Revisiting insulin-stimulated hydrogen peroxide dynamics reveals a cytosolic reductive shift in skeletal muscle.

The intracellular redox state is crucial for insulin responses in peripheral tissues. Despite the longstanding belief that insulin signaling increases hydrogen peroxide (H(2)O(2)) production leading to reversible oxidation of cysteine thiols, evidence is inconsistent and rarely involves human tissues. In this study, we systematically investigated insulin-dependent changes in subcellular H(2)O(2) levels and reversible cysteine modifications across mouse and human skeletal muscle models. Utilizing advanced redox tools-including genetically encoded H(2)O(2) sensors and non-reducing immunoblotting-we consistently observed no increase in subcellular H(2)O(2) levels following insulin stimulation.
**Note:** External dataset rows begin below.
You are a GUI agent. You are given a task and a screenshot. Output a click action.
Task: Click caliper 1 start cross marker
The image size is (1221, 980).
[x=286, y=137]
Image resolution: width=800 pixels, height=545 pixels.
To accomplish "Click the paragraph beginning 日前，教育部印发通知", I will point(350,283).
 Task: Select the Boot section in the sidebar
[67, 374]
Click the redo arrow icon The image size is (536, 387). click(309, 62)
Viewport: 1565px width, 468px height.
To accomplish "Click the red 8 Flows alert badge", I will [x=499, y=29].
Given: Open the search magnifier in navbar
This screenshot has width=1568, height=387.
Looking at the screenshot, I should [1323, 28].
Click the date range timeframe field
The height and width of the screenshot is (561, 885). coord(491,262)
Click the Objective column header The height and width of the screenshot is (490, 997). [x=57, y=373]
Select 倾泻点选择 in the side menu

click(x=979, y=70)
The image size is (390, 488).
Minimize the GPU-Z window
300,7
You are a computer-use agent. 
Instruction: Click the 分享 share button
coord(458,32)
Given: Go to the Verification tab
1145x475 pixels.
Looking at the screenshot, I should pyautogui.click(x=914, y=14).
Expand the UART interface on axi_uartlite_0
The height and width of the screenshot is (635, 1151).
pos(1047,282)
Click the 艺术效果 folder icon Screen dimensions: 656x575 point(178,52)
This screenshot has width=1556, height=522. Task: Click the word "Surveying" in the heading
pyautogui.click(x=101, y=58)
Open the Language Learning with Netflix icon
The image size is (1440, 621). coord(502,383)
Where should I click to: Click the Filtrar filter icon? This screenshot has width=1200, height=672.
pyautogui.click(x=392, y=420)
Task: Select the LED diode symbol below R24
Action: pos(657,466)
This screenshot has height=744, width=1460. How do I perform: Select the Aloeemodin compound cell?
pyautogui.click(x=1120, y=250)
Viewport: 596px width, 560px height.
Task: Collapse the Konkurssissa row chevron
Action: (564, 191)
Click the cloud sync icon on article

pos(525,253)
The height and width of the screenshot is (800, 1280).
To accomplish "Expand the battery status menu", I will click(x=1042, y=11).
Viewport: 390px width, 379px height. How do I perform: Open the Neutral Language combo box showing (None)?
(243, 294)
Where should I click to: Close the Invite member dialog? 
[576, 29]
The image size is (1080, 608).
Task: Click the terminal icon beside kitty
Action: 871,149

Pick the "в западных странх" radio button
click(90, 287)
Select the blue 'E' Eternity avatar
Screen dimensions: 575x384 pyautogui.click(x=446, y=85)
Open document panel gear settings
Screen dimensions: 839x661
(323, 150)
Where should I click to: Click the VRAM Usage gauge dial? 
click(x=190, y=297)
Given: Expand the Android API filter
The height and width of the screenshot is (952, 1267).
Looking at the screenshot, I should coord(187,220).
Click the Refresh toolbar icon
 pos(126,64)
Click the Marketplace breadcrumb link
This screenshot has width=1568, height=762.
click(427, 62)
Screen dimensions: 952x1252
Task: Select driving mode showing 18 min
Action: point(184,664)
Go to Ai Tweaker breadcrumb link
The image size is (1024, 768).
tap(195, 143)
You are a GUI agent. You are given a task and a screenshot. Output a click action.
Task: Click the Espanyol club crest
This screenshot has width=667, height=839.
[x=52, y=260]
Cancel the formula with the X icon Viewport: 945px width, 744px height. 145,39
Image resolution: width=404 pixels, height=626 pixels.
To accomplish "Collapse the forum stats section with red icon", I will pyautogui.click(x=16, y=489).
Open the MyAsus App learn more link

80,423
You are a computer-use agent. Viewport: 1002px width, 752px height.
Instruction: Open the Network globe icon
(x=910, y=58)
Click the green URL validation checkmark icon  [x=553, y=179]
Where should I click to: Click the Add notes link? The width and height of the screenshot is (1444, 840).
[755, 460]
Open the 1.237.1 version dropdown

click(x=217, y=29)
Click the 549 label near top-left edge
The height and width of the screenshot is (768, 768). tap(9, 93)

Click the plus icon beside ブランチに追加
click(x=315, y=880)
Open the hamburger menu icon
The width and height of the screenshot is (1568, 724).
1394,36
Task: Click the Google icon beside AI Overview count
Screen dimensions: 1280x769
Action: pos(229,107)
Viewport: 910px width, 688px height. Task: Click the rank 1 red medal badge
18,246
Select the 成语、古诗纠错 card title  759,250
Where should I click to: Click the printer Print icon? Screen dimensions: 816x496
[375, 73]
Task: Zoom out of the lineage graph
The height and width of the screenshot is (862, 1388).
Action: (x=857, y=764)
Instead, stoichiometric cysteine proteome analyses revealed a selective pro-reductive shift in cysteine modifications affecting insulin transduction related proteins, including Cys179 on GSK3β and Cys416 on Ras and Rab Interactor 2 (RIN2). Our findings challenge the prevailing notion that insulin promotes H(2)O(2) generation in skeletal muscle and suggest that an insulin-stimulated pro-reductive shift modulates certain aspects of insulin signal transduction.